*WHAT YOU HAVE TO DO*: Please copy each line of the records below that holds the word "computer".

━━━

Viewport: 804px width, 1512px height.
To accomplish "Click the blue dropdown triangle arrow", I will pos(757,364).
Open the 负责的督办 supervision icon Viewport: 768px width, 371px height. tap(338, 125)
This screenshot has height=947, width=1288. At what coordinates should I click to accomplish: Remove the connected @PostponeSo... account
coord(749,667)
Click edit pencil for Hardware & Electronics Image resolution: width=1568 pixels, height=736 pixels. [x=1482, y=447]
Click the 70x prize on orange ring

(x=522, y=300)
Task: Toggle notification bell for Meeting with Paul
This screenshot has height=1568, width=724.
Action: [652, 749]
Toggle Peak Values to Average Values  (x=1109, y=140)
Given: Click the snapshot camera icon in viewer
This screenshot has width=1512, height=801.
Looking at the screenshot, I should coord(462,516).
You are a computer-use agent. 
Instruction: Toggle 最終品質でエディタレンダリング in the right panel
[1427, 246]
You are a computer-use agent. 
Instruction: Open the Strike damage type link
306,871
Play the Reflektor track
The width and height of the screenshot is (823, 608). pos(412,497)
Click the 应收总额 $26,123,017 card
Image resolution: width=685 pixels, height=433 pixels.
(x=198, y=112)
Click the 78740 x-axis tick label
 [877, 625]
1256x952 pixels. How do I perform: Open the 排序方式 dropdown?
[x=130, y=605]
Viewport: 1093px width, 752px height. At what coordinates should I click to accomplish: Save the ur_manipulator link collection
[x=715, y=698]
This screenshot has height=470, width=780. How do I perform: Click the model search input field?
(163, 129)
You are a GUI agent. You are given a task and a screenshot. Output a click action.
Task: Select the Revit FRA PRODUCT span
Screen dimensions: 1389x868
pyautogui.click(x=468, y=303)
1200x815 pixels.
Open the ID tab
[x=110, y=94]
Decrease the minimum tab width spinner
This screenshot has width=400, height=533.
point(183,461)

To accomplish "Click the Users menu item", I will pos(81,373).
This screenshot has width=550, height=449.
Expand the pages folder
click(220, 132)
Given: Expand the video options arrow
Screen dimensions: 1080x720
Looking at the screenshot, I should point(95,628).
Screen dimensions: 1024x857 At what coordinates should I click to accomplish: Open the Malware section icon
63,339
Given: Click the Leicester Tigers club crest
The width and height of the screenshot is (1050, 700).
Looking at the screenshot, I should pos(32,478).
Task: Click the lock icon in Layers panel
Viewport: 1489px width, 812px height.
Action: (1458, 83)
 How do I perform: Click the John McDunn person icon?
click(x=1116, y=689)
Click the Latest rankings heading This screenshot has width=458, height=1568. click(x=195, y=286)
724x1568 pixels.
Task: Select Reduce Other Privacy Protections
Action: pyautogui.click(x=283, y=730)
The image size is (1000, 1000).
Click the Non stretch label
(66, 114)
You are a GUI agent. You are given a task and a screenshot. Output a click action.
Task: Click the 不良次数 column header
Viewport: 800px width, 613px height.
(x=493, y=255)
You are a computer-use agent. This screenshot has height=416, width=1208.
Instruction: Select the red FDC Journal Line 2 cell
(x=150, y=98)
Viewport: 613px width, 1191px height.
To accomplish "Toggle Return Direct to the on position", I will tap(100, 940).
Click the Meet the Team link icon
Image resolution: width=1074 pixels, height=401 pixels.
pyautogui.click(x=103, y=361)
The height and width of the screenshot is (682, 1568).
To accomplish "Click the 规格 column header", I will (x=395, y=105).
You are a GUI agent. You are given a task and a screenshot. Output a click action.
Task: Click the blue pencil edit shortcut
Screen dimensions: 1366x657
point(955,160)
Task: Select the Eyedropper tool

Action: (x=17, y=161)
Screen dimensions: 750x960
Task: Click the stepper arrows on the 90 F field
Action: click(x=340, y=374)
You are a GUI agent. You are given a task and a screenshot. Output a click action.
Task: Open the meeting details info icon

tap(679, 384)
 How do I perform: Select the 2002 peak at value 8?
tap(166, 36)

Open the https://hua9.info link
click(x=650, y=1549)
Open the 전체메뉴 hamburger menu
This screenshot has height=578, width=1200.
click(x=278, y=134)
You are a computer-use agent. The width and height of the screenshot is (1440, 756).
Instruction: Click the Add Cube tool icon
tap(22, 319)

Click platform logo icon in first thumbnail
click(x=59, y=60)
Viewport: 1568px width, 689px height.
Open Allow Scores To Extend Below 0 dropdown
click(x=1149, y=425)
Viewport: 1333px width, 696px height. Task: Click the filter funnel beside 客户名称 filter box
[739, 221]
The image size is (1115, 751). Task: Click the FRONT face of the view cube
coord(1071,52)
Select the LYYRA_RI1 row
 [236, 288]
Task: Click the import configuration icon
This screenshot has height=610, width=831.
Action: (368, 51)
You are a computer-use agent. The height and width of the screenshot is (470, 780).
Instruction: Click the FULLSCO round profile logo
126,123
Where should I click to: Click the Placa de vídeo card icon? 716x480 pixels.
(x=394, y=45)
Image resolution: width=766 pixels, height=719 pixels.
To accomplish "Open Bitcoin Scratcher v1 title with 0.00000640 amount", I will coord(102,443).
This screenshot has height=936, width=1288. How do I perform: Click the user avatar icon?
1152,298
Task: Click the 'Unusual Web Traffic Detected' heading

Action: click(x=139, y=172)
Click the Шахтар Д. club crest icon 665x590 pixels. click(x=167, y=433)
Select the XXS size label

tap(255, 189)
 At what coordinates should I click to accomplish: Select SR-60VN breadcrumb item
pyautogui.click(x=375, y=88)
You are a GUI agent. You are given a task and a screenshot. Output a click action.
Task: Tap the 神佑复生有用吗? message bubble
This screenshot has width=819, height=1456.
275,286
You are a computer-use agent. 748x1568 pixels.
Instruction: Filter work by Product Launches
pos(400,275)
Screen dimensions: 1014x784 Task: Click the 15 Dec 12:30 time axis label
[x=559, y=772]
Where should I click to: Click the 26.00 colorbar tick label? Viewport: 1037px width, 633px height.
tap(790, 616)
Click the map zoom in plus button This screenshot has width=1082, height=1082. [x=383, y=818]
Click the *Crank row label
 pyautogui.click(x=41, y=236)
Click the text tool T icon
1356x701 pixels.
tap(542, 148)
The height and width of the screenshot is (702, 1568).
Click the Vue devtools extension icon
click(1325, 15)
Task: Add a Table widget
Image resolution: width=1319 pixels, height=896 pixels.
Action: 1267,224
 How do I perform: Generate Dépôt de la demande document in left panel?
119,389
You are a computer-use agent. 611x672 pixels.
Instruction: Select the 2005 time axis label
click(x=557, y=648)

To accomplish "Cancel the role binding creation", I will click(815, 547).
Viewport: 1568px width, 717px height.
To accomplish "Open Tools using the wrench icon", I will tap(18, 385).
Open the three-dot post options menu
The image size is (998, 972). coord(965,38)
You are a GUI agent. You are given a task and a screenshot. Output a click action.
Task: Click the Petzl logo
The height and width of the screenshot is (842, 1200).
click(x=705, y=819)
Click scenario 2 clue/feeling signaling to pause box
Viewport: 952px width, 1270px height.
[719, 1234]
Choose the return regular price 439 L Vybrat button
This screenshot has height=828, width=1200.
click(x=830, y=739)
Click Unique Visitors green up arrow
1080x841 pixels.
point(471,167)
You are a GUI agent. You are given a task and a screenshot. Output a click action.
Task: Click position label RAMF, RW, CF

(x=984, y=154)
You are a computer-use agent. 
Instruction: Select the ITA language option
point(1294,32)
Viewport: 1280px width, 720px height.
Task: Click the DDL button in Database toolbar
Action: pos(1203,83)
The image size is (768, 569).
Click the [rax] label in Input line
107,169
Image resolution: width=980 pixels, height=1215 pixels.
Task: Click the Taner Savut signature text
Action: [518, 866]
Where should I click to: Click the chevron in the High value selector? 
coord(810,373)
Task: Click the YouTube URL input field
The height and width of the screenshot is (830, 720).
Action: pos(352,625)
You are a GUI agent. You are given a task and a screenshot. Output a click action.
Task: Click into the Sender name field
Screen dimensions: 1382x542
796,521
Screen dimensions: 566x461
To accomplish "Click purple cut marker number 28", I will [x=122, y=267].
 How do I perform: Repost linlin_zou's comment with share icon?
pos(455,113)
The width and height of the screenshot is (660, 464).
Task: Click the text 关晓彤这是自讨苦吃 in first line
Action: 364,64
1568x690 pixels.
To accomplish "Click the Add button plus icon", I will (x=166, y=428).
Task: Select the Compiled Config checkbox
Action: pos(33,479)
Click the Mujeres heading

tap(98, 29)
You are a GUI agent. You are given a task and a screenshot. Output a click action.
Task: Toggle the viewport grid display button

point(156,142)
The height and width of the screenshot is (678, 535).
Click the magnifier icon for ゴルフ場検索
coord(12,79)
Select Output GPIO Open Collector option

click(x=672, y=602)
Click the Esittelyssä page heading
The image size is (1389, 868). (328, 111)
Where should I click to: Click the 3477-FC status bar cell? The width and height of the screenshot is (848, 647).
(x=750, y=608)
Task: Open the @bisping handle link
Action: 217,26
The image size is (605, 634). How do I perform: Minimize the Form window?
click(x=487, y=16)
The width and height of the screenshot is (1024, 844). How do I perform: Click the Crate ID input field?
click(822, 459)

━━━

*EXERCISE ANSWER*:
You are a computer-use agent. 
You are a computer-use agent. 
You are a computer-use agent. This screenshot has height=416, width=1208.
You are a computer-use agent. The width and height of the screenshot is (1440, 756).
You are a computer-use agent. The height and width of the screenshot is (470, 780).
You are a computer-use agent. 748x1568 pixels.
You are a computer-use agent. 611x672 pixels.
You are a computer-use agent. 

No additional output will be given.